“Pelaku kami amankan tanpa perlawanan. Langkah taktis ini kami lakukan dengan sangat hati-hati mengingat lokasi penangkapan berada di pusat keramaian pasar, sehingga kami harus meminimalkan risiko adanya provokasi massa di lapangan,” tambah Kasat Reskrim.
Dari tangan tersangka, polisi menyita sejumlah barang bukti yang diduga berkaitan dengan aktivitas perjudian tersebut. Barang bukti itu meliputi dua unit telepon genggam, yakni Vivo Y12 warna biru dan Oppo A18 warna hitam.
Kemudian, uang tunai senilai Rp2.185.000, sebanyak 12 lembar rekapan angka togel, serta satu kartu tanda penduduk elektronik milik tersangka.
Berdasarkan pemeriksaan awal, tersangka mengaku baru menjalankan aktivitas tersebut selama kurang lebih tiga bulan untuk menambah penghasilan keluarga.

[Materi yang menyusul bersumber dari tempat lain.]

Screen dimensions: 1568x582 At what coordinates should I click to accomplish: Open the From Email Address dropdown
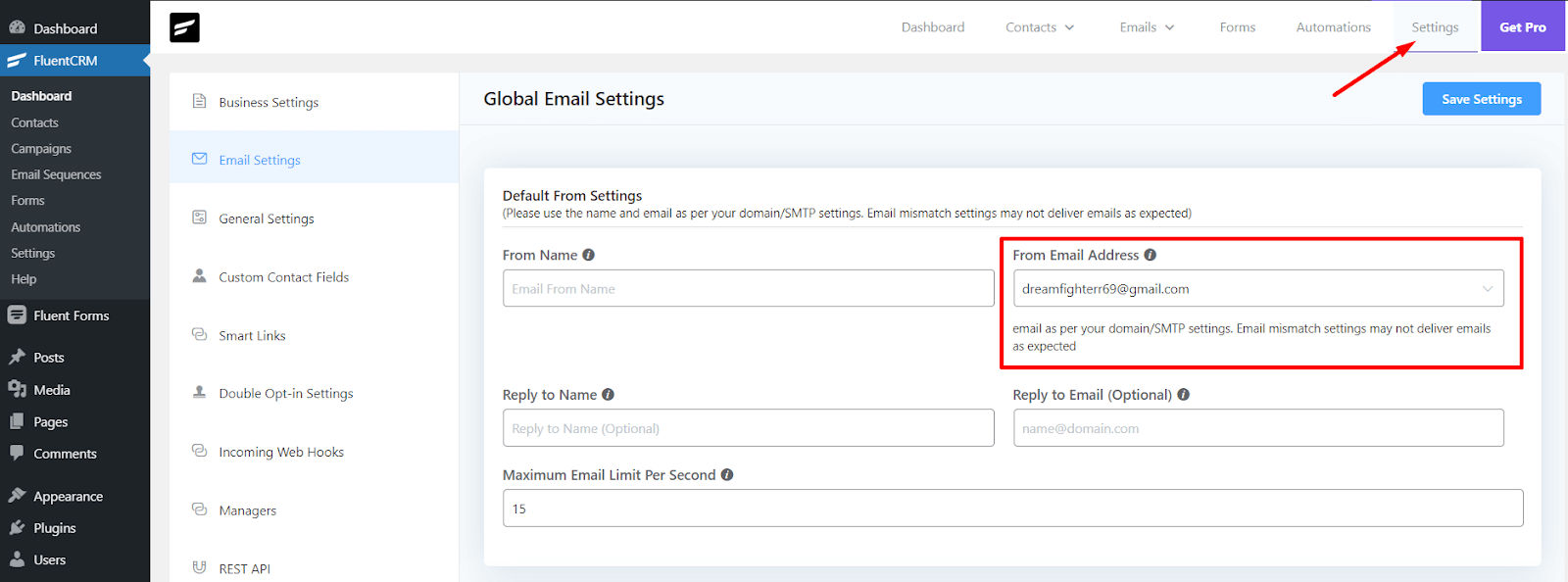(1258, 289)
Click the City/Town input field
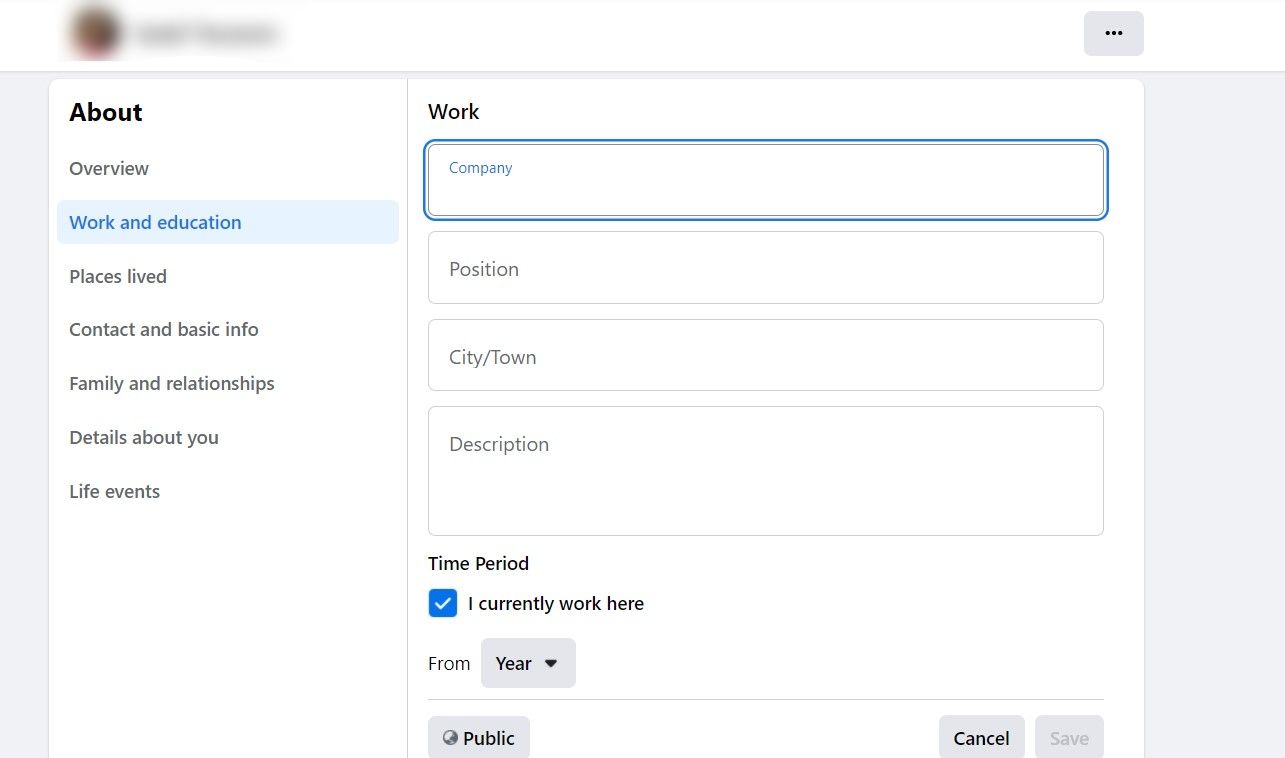This screenshot has height=758, width=1285. [x=765, y=355]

“Berdasarkan keterangan pelaku, kegiatan ilegal ini baru ia jalankan sekitar tiga bulan terakhir untuk menambah penghasilan,” ungkap Ajun Komisaris Polisi itu.
Penyidik kemudian meningkatkan status penanganan perkara ke tahap penyidikan dan menetapkan MG sebagai tersangka pada Rabu (24/6/2026).